Accusato con la moglie Sandra Lonardo, l'ex leader dell'Udeur si dimise da Guardasigilli e mandò in crisi il governo. Per quanto Berlusconi ci provò con la compravendita dei senatori, la vera causa della caduta del governo Prodi nel 2008 furono le dimissioni di Clemente Mastella da ministro della Giustizia. Scelse di farsi da parte, ma anche di ritirare l'appoggio dell'Udeur alla coalizione, quando dalla Procura di Santa Maria Capua Vetere lo misero sotto inchiesta accusandolo di concussione nei confronti del governatore della Campania dell'epoca, Antonio Bassolino.
Il terremoto politico - Sono passati oltre nove anni da quell'inchiesta e ieri Mastella è stato assolto. Non impose cariche per esponenti del suo partito, non commise nessun altro tipo di reato. Assolti anche tutti gli altri imputati, tra i quali la moglie dell'attuale sindaco di Benevento, Sandra Lonardo, che all'epoca conobbe addirittura gli arresti domiciliari Nel gennaio del 2008 il Paese subì dunque un terremoto politico e una crisi di governo per nulla, si scopre oggi. E Mastella ne ricorda, però, soprattutto le conseguenze sul piano personale e familiare. "Ho sofferto tanto", commenta adesso. E aggiunge: "La mia famiglia e io abbiamo patito cose inimmaginabili. Sono contento soprattutto per la giustizia, perché questa sentenza conferma che la giustizia esiste e bisogna crederci, anche quando i tempi sono molto lunghi". Lui nel frattempo ha vissuto anni lontano dalla politica, ma non ce l'ha fatta a non tornare in gioco, anche se in qualche momento avrà pensato che era davvero fuori da tutto.
La vittoria a Benevento - Invece ora è sindaco a Benevento, e alla luce della sentenza emessa ieri dal Tribunale di Napoli, può tranquillamente restare al suo posto. In caso di condanna (il pubblico ministero Ida Frongillo aveva chiesto una pena di due anni e sei mesi) sarebbe invece in corso in quanto prevede la legge Severino e avrebbe dovuto lasciare la carica di primo cittadino. L'inchiesta nei confronti di Mastella disegnò l'Udeur come un centro di potere basato su illeciti di vario tipo. L'accusa principale rivolta al leader fu quella di aver imposto a Bassolino una importante nomina all'interno della Asl div Benevento, minacciando, in caso contrario, di ritirare la fiducia alla giunta regionale e di costringerla quindi a capitolare. Per la verità il primo a discolpare Mastella, nel corso di questi anni, è stato proprio Bassolino, che ha sempre negato di aver subito pressioni di alcun tipo. Alla fine se ne sono convinti anche i giudici.
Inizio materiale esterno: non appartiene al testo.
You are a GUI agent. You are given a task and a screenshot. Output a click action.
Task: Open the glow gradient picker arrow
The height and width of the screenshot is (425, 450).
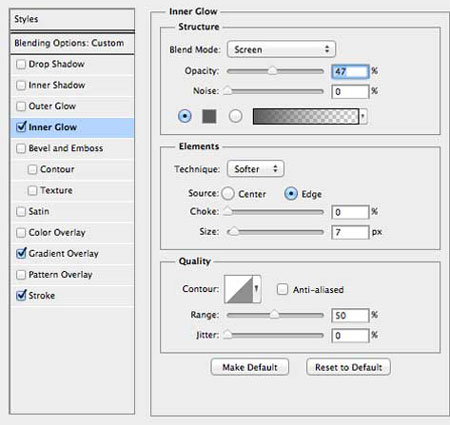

Le indagini - Nelle indagini, oltre a Sandra Lonardo, furono coinvolti numerosi altri esponenti dell'Udeur, ma ieri tutti sono stati assolti. In alcuni casi erano maturati anche i tempi per la prescrizione (la cui applicazione è stata chiesta dal pm) ma il Tribunale ha preferito entrare nel merito e pronunciarsi per una assoluzione piena. Di quella vicenda di quasi dieci anni fa rimane - oltre a un'inchiesta finita nel nulla e a una crisi di governo - soltanto il ricordo di una surreale conferenza stampa, con il procuratore dell'epoca di Santa Maria Capua Vetere, Mariano Maffei, che non si rese conto di essere ripreso da decine di telecamere e che al termine provò a pretendere che nessuna immagine venisse mandata in onda. In realtà era già stato tutto trasmesso in diretta e in diretta andò anche la sua piccatissima reazione.